The internet seller’s request for proposals (RFP) announcement set off arguably the largest economic development and business attraction scramble involving national and Philadelphia commercial real estate listings in modern corporate history last summer, with Amazon revealing that it received proposals from 238 cities and regions across 54 states, provinces, and local or regional jurisdictions throughout North America. Rumors are swirling that Amazon will soon announce the short list of contenders or even the winning city.

“The number of banks and tech companies among the largest rent payers was revealing,” said CoStar Senior Research Director Corey Durant. “Who would have thought the Dept. of Justice would have the fourth-highest rent value among the 1,000 largest tenants? Amazon, Apple, Google and Microsoft were all near the top as one might expect. However, DaVita Healthcare, with its network of dialysis treatment centers stood out as a definite riser at #21.”

Other significant findings in the study included the high rent value in the U.S. commercial real estate market – including Philly office space, Philly retail space and Philly industrial space – contributed by federal government agencies and other state, local and regional jurisdictions. Of the top 25 occupiers in total rent value, the U.S. Dept. of Justice ranked just behind Wells Fargo at #4, representing total rent value of $822 million in more than 850 facilities totaling 24.5 million square feet.

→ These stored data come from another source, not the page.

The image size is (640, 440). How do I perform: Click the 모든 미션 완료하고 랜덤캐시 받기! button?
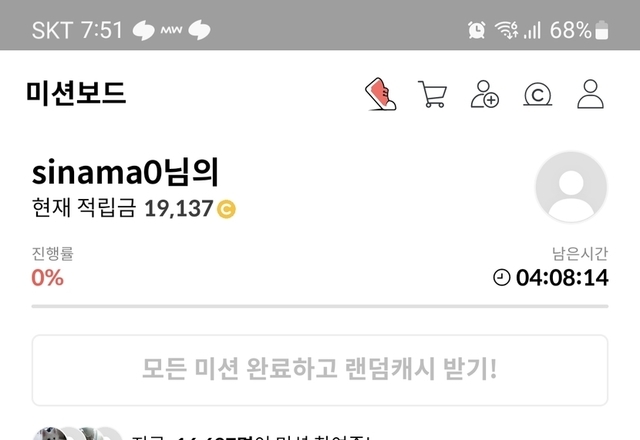(320, 370)
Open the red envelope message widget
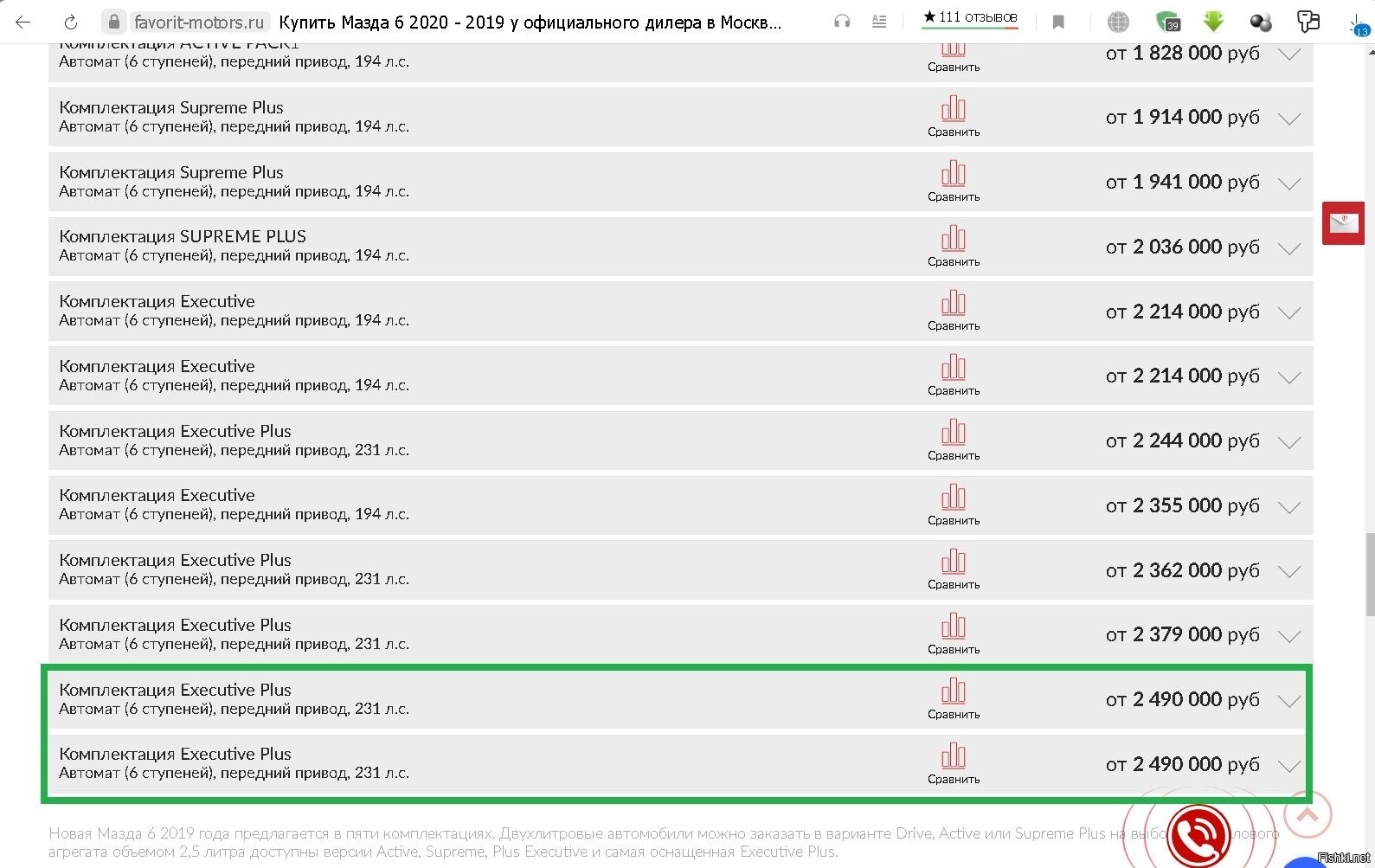 1343,223
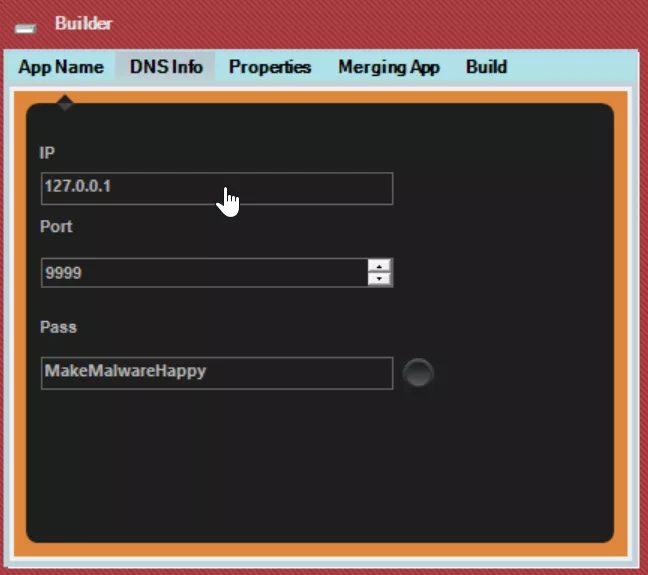Open the Build tab
This screenshot has height=575, width=648.
(486, 67)
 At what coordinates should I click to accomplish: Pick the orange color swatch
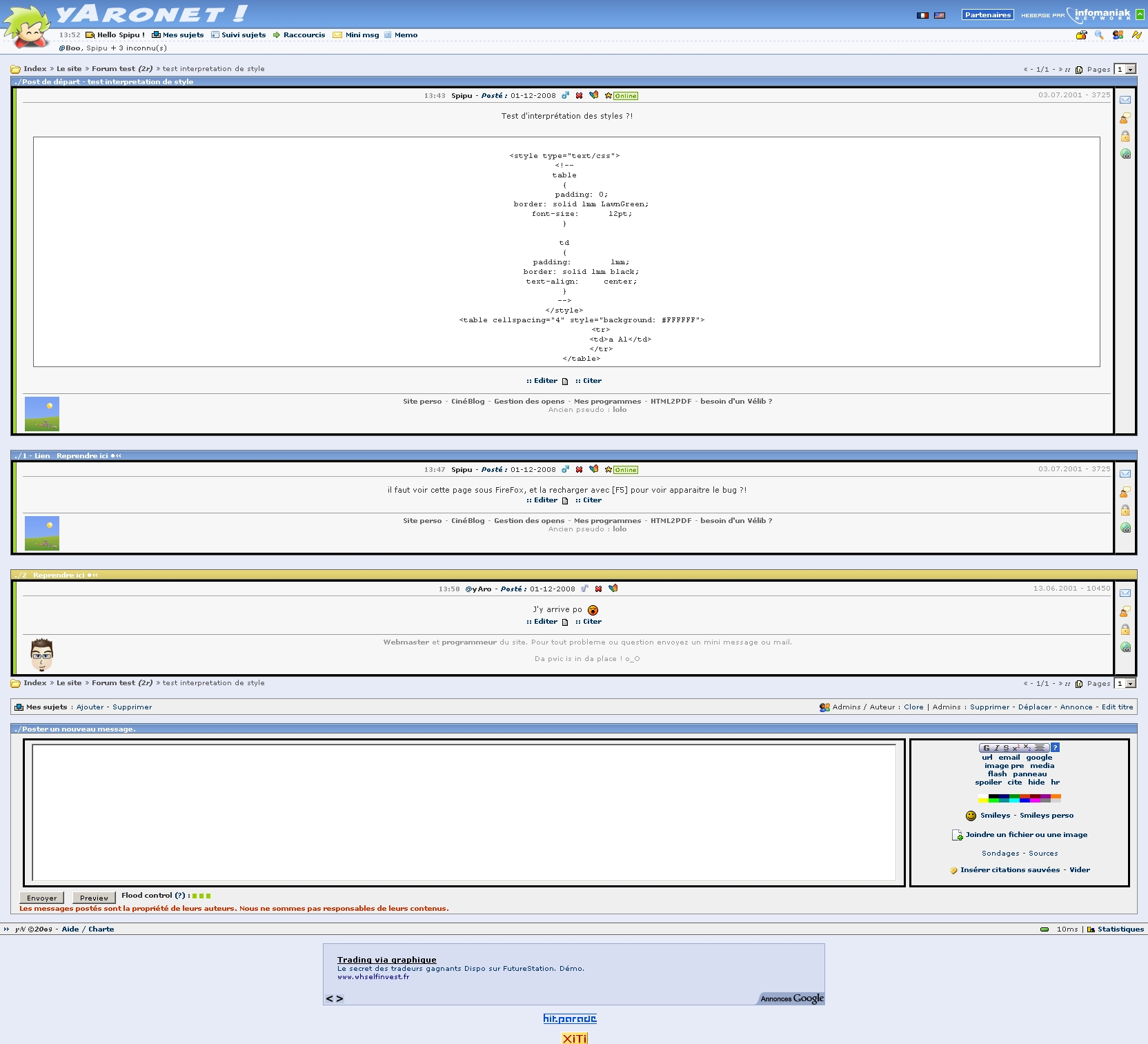[x=1056, y=797]
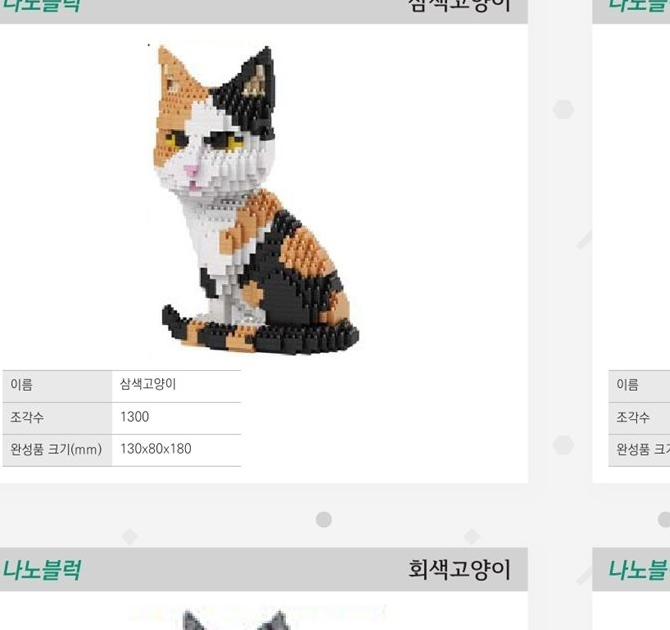Click the 삼색고양이 heading in gray banner
This screenshot has width=670, height=630.
point(459,5)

After Amazon, the #2 and #3 spots involving U.S. and Philadelphia commercial real estate listings are held by two of the nation’s largest banks, Bank of America and Wells Fargo. Other financial institutions in the top 25 include JPMorgan Chase, Morgan Stanley, Citigroup and the U.S. Treasury Dept., which occupies nearly 300 properties for a total of nearly 13.5 million square feet with a rent value of about $347 million, ranking #22 among the top 1,000 occupiers.

For more information about Philly office space, Philly retail space and Philly industrial space or other Philadelphia commercial properties, please call 215-799-6900 to speak with Jason Wolf (jason.wolf@wolfcre.com) at Wolf Commercial Real Estate, a leading Philadelphia commercial real estate broker that specializes in Philly office space, Philly retail space and Philly industrial space.

Wolf Commercial Real Estate, a full-service CORFAC International brokerage and advisory firm, is a premier Philadelphia commercial real estate brokerage firm that provides a full range of Philadelphia commercial real estate listings and services, property management services, and marketing commercial offices, medical properties, industrial properties, land properties, retail buildings and other Philadelphia commercial properties for buyers, tenants, investors and sellers.

Wolf Commercial Real Estate, a Philadelphia commercial real estate broker with expertise in Philadelphia commercial real estate listings, provides unparalleled expertise in matching companies and individuals seeking new Philly office space, Philly retail space or Philly industrial space with the Philadelphia commercial properties that best meets their needs.

As experts in Philadelphia commercial real estate listings and services, the team at our Philadelphia commercial real estate brokerage firm provides ongoing detailed information about Philadelphia commercial properties to our clients and prospects to help them achieve their real estate goals.  If you are looking for Philly office space, Philly retail space or Philly industrial space for sale or lease, Wolf Commercial Real Estate is the Philadelphia commercial real estate broker you need — a strategic partner who is fully invested in your long-term growth and success.